Today, when they went back again and filled out more paperwork, they were told it might be as much as two weeks before they would be able to try to see their son! Are you kidding me? What parent is going to accept that answer? I sure wouldn’t; I would be breaking down those doors to see my child at this point! No guard would be able to stop me!
The Niederhelmans have said that they are arguing for all of the families out there who just want to know, and have the right to know, if their loved one is in the morgue. Anderson Cooper who has been reporting from Joplin said, “I don’t understand, wait a minute; they said it’s going to take two weeks for them to be able to go to the morgue and find out whether their child is there?
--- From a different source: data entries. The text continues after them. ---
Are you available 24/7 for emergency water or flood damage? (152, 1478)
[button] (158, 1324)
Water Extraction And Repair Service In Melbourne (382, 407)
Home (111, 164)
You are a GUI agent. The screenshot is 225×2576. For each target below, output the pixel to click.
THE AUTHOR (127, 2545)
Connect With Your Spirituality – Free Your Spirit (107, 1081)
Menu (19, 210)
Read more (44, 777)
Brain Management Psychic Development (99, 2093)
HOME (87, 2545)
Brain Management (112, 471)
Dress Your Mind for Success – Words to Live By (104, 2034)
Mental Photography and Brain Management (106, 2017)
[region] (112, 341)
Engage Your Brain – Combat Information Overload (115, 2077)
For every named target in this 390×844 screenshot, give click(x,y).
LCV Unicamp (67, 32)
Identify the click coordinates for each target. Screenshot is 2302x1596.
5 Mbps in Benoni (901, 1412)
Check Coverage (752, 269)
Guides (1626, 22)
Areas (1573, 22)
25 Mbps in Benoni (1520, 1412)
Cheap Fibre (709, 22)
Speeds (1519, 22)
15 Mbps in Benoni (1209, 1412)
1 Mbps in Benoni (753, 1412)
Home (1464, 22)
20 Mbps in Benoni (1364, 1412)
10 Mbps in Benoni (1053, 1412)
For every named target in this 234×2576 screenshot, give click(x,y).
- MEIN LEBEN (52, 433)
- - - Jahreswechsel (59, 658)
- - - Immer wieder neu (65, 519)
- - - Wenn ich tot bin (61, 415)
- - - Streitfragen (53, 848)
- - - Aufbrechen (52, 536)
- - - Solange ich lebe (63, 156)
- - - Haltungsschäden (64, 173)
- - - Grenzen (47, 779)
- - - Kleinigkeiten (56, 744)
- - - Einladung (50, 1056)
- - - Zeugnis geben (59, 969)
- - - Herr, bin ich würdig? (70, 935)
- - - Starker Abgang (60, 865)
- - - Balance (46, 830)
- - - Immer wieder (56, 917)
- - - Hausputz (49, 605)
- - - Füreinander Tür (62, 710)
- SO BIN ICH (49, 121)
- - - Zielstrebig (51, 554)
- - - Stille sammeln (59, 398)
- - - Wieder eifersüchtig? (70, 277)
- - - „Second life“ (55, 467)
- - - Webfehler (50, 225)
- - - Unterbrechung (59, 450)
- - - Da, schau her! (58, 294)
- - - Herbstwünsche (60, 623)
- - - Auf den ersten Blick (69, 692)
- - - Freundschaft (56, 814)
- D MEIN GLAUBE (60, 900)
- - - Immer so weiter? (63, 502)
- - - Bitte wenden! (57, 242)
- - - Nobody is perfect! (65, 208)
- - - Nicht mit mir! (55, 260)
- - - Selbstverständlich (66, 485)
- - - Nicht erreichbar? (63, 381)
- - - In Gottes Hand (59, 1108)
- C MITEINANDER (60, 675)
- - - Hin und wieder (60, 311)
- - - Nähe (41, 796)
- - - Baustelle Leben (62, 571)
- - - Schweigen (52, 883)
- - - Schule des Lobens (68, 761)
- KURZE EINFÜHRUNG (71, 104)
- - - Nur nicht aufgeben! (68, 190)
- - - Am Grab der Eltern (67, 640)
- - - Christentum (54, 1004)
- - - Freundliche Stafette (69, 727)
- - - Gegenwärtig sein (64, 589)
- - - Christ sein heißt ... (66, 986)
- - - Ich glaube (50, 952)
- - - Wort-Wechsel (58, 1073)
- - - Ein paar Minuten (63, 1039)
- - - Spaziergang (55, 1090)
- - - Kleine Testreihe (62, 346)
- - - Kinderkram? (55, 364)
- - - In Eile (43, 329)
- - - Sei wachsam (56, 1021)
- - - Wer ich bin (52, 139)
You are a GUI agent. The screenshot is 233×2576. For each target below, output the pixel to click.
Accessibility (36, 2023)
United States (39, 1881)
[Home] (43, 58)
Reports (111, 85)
I was in Sri Lanka after the tsunami, and they would photograph those people who had died in the storm, and loved ones could just look at the pictures and identify their loved one if they were able to. I don’t understand why that can’t happen here.”
According to John King, from CNN, one of the reasons things are moving so slowly at the morgue is because they made a mistake in identifying somebody, so they have pulled back and have reverted to this ridiculously meticulous process.
This is simply not acceptable! These people in Joplin, Missouri, have suffered enough. Someone needs to get in there who can get the process moving in a methodical fashion and allow these people the chance to either care for or bury their loved ones. It’s been done before; it can be done again. Get this process moving and allow these poor people to move on!